All leaving strains in our language, and our blood. So often it has opened its soul to the dreams of foreigners, without any need to build ramparts against the hopes of those outside. Why, now, do we fear them?
I turn left at Ludgate Circus. My latent worries surface: Will the Central Line be safe? Will my carriage be a terrorist target?
As I walk up the hill I see the familiar towers of St. Paul’s, one with a dominant clock overseeing the hours. I have time on my hands. I decide to go in. As I approach the stone steps, a man with a bundle of magazines says, “Big Issue!” I know I am about to go into a place of worship, so I buy a copy, as if it is some kind of entry ticket.
I pass underneath the tall resolute columns supporting the bold portico, through the door and into the soft gloom. I am embraced by the smell of burning wax, and the lilting sounds of choir boys. Their young voices rise to heaven and descend upon me like a prayer from faith-ful lips. I listen. Feeling unworthy, I try not to engage with what is happening – not unlike an English speaking exam – but there is a pause and the echoed music hangs in the stillness like perfume, before slowly rising away. And for a moment, I am caught up in the silence of dreams.
I walk up the sanctuary that was built out of the ashes of London’s great fire, at a time when its people were stalked by the plague of Nature’s own biological warfare.
This city cannot be destroyed.
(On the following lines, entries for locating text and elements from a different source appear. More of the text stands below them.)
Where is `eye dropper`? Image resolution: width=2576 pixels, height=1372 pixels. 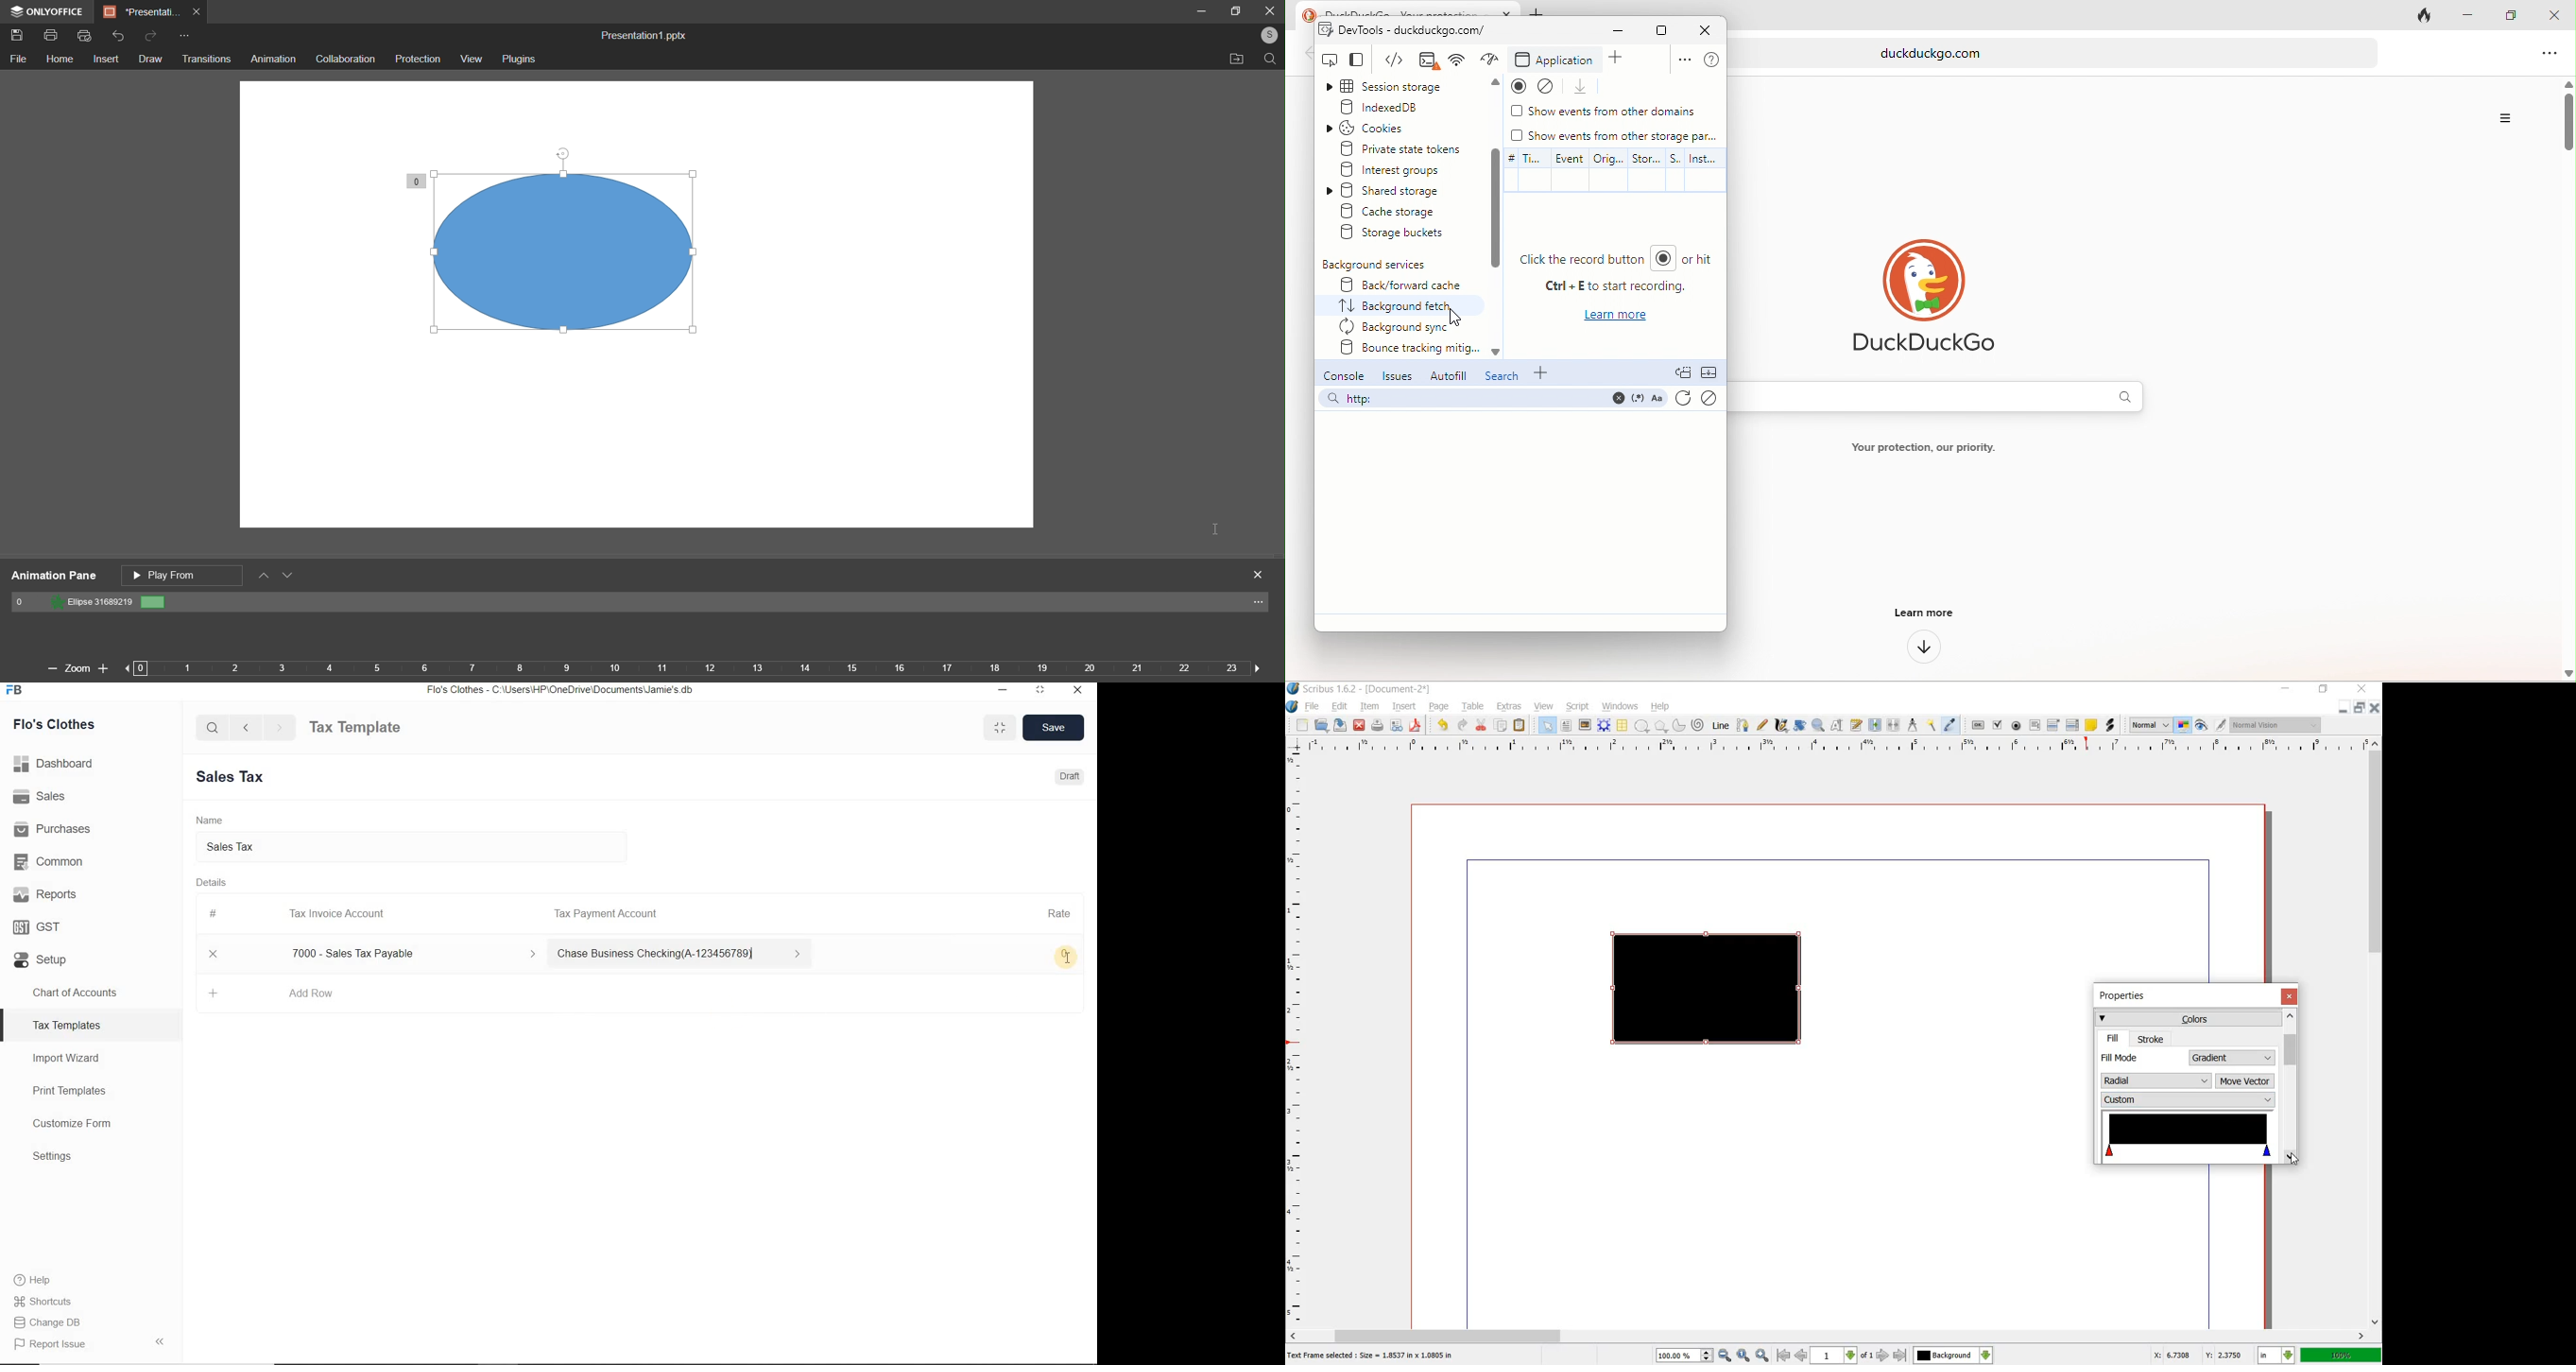 eye dropper is located at coordinates (1951, 726).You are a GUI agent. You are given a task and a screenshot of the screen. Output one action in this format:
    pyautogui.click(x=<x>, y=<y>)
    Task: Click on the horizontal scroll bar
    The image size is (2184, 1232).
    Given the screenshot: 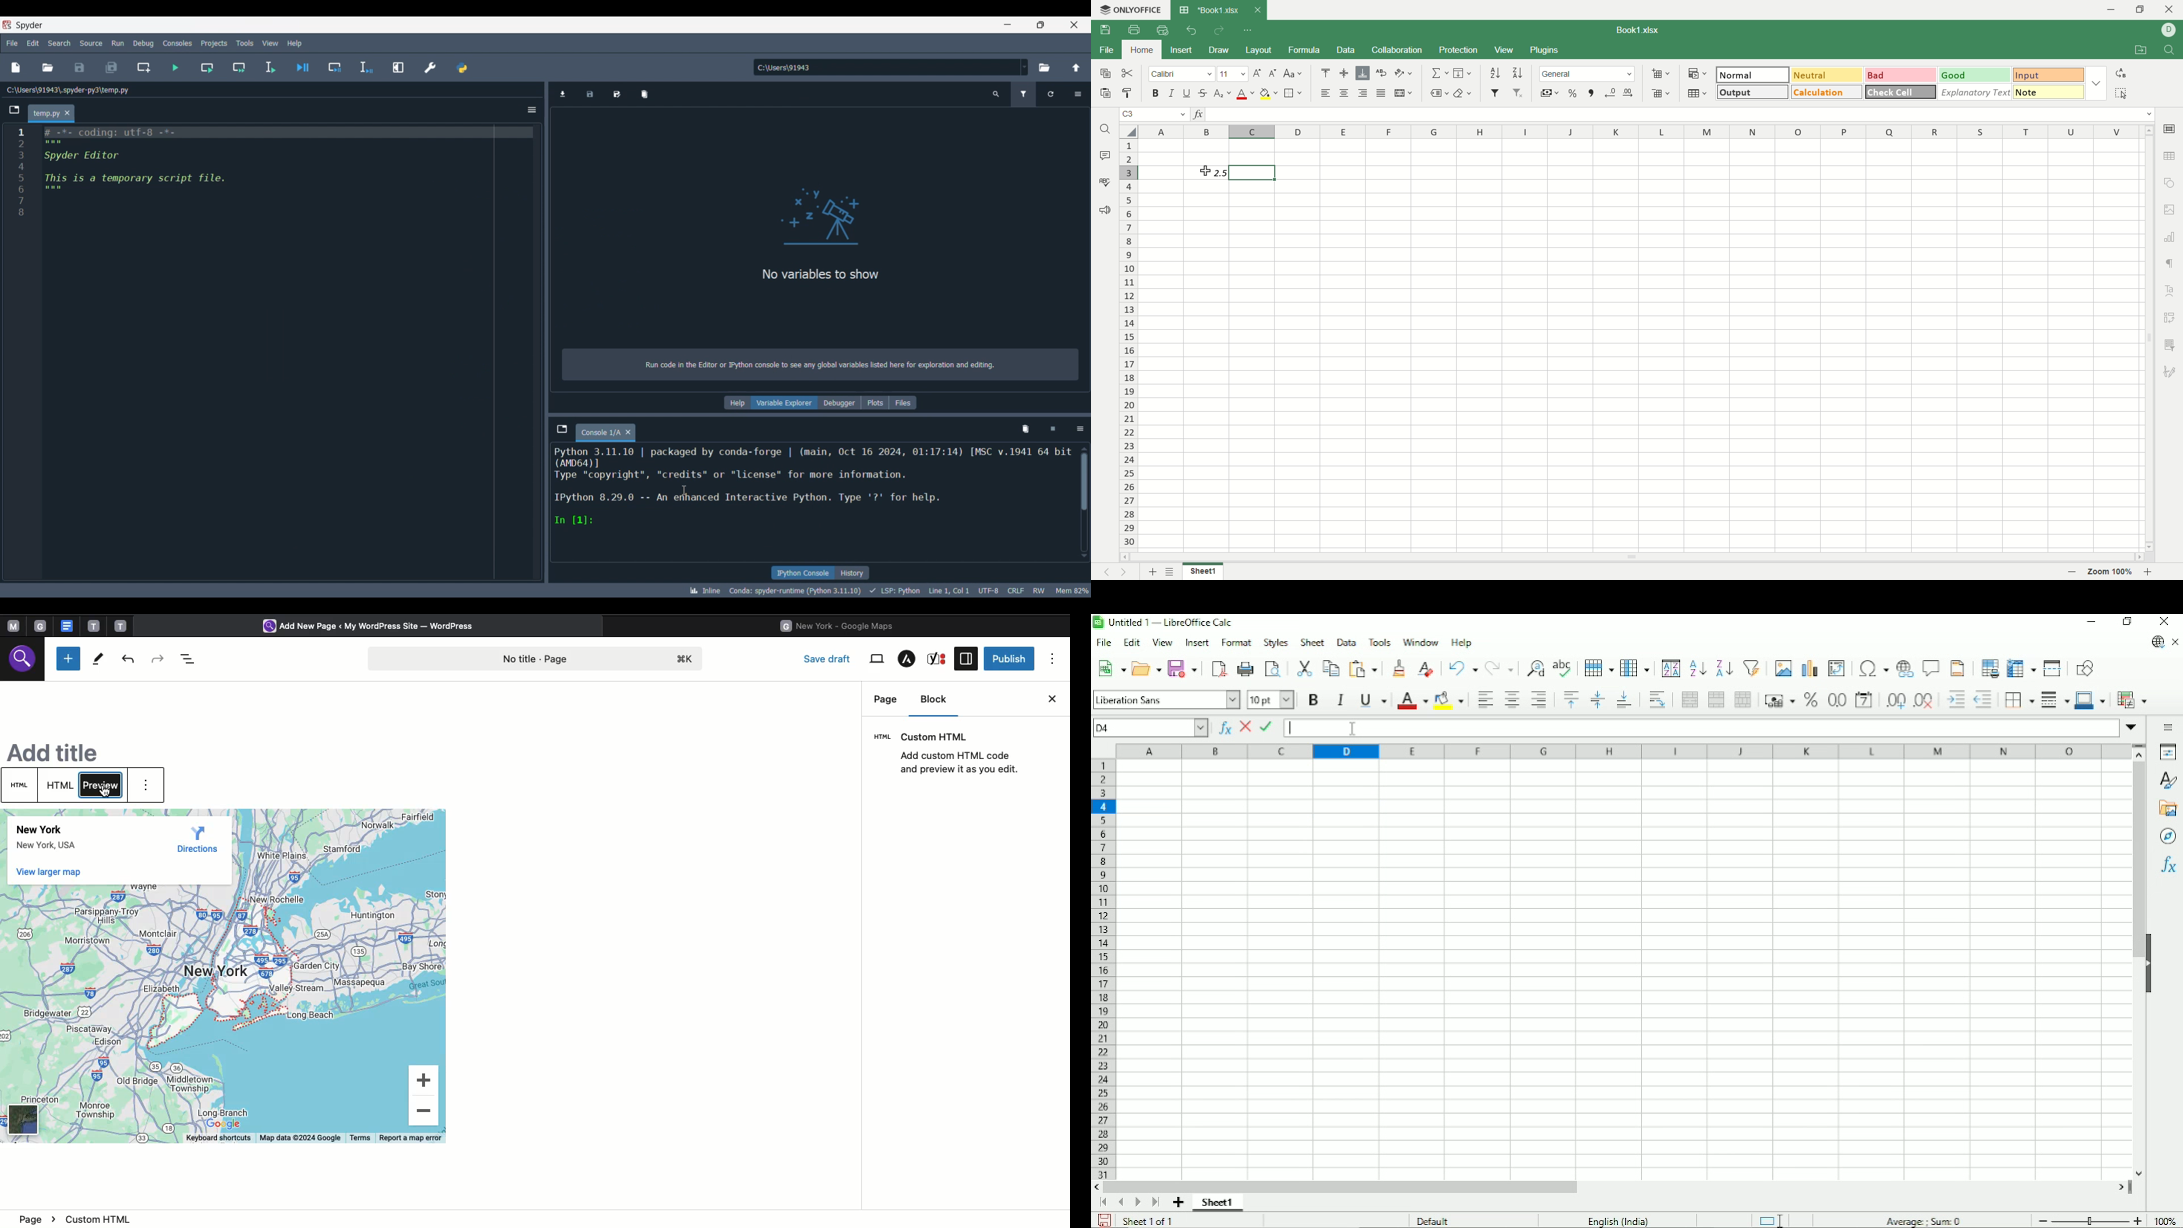 What is the action you would take?
    pyautogui.click(x=1634, y=557)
Surely. The Germans tried. And failed. And now, in the heart of a London once blitzed, I am listening to music from a German composer.
This city cannot die. Its buildings may be scorched, or its people withered by a germ. But it cannot die… Surely.
What keeps this city alive is as enduring and eternal as music. Surely…
Yet I find myself praying: ‘Oh God, let no bomb in a suitcase turn my city into vapour.’